• What is being asked: Search the records for the word "computer" and report each line that has it.
________________________
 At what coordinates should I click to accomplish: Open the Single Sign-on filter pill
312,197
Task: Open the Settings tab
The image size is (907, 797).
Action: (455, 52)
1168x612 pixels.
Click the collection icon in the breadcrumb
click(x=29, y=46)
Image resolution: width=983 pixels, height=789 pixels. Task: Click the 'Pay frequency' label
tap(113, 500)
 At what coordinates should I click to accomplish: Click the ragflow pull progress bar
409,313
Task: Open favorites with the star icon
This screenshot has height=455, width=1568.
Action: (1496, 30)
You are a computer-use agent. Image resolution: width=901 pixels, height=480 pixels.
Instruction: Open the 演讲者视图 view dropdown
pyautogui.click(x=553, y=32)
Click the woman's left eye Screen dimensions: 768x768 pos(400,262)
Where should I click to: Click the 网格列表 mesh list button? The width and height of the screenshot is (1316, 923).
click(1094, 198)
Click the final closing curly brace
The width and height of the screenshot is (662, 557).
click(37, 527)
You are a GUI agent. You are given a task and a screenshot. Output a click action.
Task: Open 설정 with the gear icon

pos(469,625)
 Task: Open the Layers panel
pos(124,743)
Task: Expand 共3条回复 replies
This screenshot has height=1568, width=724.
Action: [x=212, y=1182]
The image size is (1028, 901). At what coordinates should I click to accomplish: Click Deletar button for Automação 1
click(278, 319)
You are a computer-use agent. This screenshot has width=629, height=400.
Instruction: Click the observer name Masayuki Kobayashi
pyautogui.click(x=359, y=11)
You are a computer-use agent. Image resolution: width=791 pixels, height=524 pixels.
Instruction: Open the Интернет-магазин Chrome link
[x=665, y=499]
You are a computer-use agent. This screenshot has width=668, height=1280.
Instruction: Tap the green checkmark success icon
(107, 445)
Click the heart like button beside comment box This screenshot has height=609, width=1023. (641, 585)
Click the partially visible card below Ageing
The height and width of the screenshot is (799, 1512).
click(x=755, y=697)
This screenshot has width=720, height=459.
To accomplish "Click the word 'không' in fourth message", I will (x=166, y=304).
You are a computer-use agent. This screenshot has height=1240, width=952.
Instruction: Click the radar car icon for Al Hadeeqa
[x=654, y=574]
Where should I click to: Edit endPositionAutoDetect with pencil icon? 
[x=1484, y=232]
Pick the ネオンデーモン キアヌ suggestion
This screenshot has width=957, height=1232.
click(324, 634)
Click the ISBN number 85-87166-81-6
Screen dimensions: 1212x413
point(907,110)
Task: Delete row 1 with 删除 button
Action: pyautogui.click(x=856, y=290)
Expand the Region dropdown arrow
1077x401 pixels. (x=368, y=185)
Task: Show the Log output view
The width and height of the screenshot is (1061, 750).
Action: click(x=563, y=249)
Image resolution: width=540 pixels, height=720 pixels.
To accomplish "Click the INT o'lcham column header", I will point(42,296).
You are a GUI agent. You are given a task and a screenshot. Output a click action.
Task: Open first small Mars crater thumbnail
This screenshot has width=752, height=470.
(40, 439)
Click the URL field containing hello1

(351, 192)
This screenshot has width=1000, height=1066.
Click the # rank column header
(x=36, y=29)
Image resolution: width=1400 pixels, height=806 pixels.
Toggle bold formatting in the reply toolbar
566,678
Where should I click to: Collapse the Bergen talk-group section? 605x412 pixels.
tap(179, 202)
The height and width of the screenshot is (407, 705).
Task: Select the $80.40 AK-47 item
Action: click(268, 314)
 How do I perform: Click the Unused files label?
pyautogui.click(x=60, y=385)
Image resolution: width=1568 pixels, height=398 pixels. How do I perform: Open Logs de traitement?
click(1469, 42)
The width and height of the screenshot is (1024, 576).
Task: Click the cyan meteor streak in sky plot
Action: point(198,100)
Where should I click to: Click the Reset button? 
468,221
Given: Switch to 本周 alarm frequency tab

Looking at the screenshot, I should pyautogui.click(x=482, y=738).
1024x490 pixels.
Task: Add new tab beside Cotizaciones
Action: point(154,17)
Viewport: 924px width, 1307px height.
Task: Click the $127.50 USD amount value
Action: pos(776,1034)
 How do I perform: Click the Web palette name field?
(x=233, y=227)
________________________
• Solution to the problem:
You are a computer-use agent. Image resolution: width=901 pixels, height=480 pixels.
You are a computer-use agent. This screenshot has width=629, height=400.
You are a computer-use agent. Image resolution: width=791 pixels, height=524 pixels.
You are a computer-use agent. This screenshot has width=668, height=1280.
You are a computer-use agent. This screenshot has height=1240, width=952.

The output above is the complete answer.